Task prompt: Without leaving out a single line, copy the records exactly.

Provided data:

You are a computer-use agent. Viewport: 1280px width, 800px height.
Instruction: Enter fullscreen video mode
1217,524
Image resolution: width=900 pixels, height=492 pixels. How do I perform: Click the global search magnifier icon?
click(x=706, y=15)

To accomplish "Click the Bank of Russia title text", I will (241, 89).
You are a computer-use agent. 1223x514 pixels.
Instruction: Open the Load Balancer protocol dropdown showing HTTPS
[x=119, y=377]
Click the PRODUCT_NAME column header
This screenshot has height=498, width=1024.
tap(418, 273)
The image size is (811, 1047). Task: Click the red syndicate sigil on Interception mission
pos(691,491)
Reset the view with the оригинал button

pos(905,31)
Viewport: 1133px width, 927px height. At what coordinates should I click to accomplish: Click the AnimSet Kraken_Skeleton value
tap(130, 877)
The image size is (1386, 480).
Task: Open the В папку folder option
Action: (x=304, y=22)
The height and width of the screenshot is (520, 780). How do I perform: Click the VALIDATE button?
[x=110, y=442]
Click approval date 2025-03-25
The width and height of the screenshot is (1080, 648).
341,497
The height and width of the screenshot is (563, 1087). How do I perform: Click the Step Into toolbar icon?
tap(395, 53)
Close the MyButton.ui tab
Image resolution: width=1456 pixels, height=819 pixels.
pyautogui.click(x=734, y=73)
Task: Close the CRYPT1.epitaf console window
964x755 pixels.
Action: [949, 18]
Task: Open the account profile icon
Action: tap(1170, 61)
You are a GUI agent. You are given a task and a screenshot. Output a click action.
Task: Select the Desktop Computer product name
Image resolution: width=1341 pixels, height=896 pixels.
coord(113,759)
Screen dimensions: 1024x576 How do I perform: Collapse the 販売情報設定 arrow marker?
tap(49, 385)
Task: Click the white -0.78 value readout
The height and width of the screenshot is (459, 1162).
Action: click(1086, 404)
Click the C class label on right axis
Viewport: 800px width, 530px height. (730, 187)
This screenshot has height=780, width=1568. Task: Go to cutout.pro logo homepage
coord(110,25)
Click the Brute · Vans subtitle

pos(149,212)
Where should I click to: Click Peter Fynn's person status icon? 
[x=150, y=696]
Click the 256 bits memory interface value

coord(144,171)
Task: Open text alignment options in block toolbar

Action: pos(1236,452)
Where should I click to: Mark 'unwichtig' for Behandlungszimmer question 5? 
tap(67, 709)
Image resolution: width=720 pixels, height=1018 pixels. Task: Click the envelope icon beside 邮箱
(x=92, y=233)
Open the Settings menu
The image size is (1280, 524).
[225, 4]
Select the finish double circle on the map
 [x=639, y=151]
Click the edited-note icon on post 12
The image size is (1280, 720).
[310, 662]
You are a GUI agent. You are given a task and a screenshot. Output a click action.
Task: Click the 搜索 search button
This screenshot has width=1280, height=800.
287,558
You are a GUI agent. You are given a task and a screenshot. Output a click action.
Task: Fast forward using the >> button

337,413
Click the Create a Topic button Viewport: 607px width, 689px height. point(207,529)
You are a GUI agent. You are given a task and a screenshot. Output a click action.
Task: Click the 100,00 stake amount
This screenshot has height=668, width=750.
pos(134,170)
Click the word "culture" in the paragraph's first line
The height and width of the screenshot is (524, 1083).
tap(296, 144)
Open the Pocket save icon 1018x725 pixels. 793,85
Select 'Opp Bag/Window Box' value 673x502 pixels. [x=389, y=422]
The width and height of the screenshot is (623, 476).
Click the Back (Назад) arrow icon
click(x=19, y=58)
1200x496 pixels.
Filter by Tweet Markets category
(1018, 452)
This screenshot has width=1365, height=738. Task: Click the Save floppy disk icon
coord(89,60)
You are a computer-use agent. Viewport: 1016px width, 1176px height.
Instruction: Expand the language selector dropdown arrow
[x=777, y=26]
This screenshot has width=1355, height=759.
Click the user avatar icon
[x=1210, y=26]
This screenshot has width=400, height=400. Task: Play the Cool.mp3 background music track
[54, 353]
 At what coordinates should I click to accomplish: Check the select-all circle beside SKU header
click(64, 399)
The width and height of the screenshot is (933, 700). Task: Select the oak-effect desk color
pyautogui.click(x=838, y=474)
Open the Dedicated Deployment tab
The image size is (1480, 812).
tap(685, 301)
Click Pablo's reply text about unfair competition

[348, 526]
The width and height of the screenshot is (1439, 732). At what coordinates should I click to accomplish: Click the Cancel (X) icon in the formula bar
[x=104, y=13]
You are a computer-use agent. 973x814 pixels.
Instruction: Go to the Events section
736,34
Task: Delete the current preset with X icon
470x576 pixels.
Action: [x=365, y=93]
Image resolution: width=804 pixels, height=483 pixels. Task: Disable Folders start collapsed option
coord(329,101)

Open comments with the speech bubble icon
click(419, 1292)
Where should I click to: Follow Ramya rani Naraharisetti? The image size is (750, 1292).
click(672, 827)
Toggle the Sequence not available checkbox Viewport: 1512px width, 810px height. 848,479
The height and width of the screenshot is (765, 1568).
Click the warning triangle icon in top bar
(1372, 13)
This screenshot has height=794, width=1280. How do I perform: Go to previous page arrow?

Answer for the task:
You are a computer-use agent. Viewport: 1280px width, 800px height.
Instruction: Enter fullscreen video mode
1217,524
Image resolution: width=900 pixels, height=492 pixels. How do I perform: Click the global search magnifier icon?
click(x=706, y=15)

To accomplish "Click the Bank of Russia title text", I will (241, 89).
You are a computer-use agent. 1223x514 pixels.
Instruction: Open the Load Balancer protocol dropdown showing HTTPS
[x=119, y=377]
Click the PRODUCT_NAME column header
This screenshot has height=498, width=1024.
tap(418, 273)
The image size is (811, 1047). Task: Click the red syndicate sigil on Interception mission
pos(691,491)
Reset the view with the оригинал button

pos(905,31)
Viewport: 1133px width, 927px height. At what coordinates should I click to accomplish: Click the AnimSet Kraken_Skeleton value
tap(130, 877)
The image size is (1386, 480).
Task: Open the В папку folder option
Action: (x=304, y=22)
The height and width of the screenshot is (520, 780). How do I perform: Click the VALIDATE button?
[x=110, y=442]
Click approval date 2025-03-25
The width and height of the screenshot is (1080, 648).
341,497
The height and width of the screenshot is (563, 1087). How do I perform: Click the Step Into toolbar icon?
tap(395, 53)
Close the MyButton.ui tab
Image resolution: width=1456 pixels, height=819 pixels.
pyautogui.click(x=734, y=73)
Task: Close the CRYPT1.epitaf console window
964x755 pixels.
Action: [949, 18]
Task: Open the account profile icon
Action: tap(1170, 61)
You are a GUI agent. You are given a task and a screenshot. Output a click action.
Task: Select the Desktop Computer product name
Image resolution: width=1341 pixels, height=896 pixels.
coord(113,759)
Screen dimensions: 1024x576 How do I perform: Collapse the 販売情報設定 arrow marker?
tap(49, 385)
Task: Click the white -0.78 value readout
The height and width of the screenshot is (459, 1162).
Action: click(1086, 404)
Click the C class label on right axis
Viewport: 800px width, 530px height. (730, 187)
This screenshot has height=780, width=1568. Task: Go to cutout.pro logo homepage
coord(110,25)
Click the Brute · Vans subtitle

pos(149,212)
Where should I click to: Click Peter Fynn's person status icon? 
[x=150, y=696]
Click the 256 bits memory interface value

coord(144,171)
Task: Open text alignment options in block toolbar

Action: pos(1236,452)
Where should I click to: Mark 'unwichtig' for Behandlungszimmer question 5? 
tap(67, 709)
Image resolution: width=720 pixels, height=1018 pixels. Task: Click the envelope icon beside 邮箱
(x=92, y=233)
Open the Settings menu
The image size is (1280, 524).
[225, 4]
Select the finish double circle on the map
 [x=639, y=151]
Click the edited-note icon on post 12
The image size is (1280, 720).
[310, 662]
You are a GUI agent. You are given a task and a screenshot. Output a click action.
Task: Click the 搜索 search button
This screenshot has width=1280, height=800.
287,558
You are a GUI agent. You are given a task and a screenshot. Output a click action.
Task: Fast forward using the >> button

337,413
Click the Create a Topic button Viewport: 607px width, 689px height. point(207,529)
You are a GUI agent. You are given a task and a screenshot. Output a click action.
Task: Click the 100,00 stake amount
This screenshot has height=668, width=750.
pos(134,170)
Click the word "culture" in the paragraph's first line
The height and width of the screenshot is (524, 1083).
tap(296, 144)
Open the Pocket save icon 1018x725 pixels. 793,85
Select 'Opp Bag/Window Box' value 673x502 pixels. [x=389, y=422]
The width and height of the screenshot is (623, 476).
Click the Back (Назад) arrow icon
click(x=19, y=58)
1200x496 pixels.
Filter by Tweet Markets category
(1018, 452)
This screenshot has width=1365, height=738. Task: Click the Save floppy disk icon
coord(89,60)
You are a computer-use agent. Viewport: 1016px width, 1176px height.
Instruction: Expand the language selector dropdown arrow
[x=777, y=26]
This screenshot has width=1355, height=759.
Click the user avatar icon
[x=1210, y=26]
This screenshot has width=400, height=400. Task: Play the Cool.mp3 background music track
[54, 353]
 At what coordinates should I click to accomplish: Check the select-all circle beside SKU header
click(64, 399)
The width and height of the screenshot is (933, 700). Task: Select the oak-effect desk color
pyautogui.click(x=838, y=474)
Open the Dedicated Deployment tab
The image size is (1480, 812).
tap(685, 301)
Click Pablo's reply text about unfair competition

[348, 526]
The width and height of the screenshot is (1439, 732). At what coordinates should I click to accomplish: Click the Cancel (X) icon in the formula bar
[x=104, y=13]
You are a computer-use agent. 973x814 pixels.
Instruction: Go to the Events section
736,34
Task: Delete the current preset with X icon
470x576 pixels.
Action: [x=365, y=93]
Image resolution: width=804 pixels, height=483 pixels. Task: Disable Folders start collapsed option
coord(329,101)

Open comments with the speech bubble icon
click(419, 1292)
Where should I click to: Follow Ramya rani Naraharisetti? The image size is (750, 1292).
click(672, 827)
Toggle the Sequence not available checkbox Viewport: 1512px width, 810px height. 848,479
The height and width of the screenshot is (765, 1568).
Click the warning triangle icon in top bar
(1372, 13)
This screenshot has height=794, width=1280. How do I perform: Go to previous page arrow?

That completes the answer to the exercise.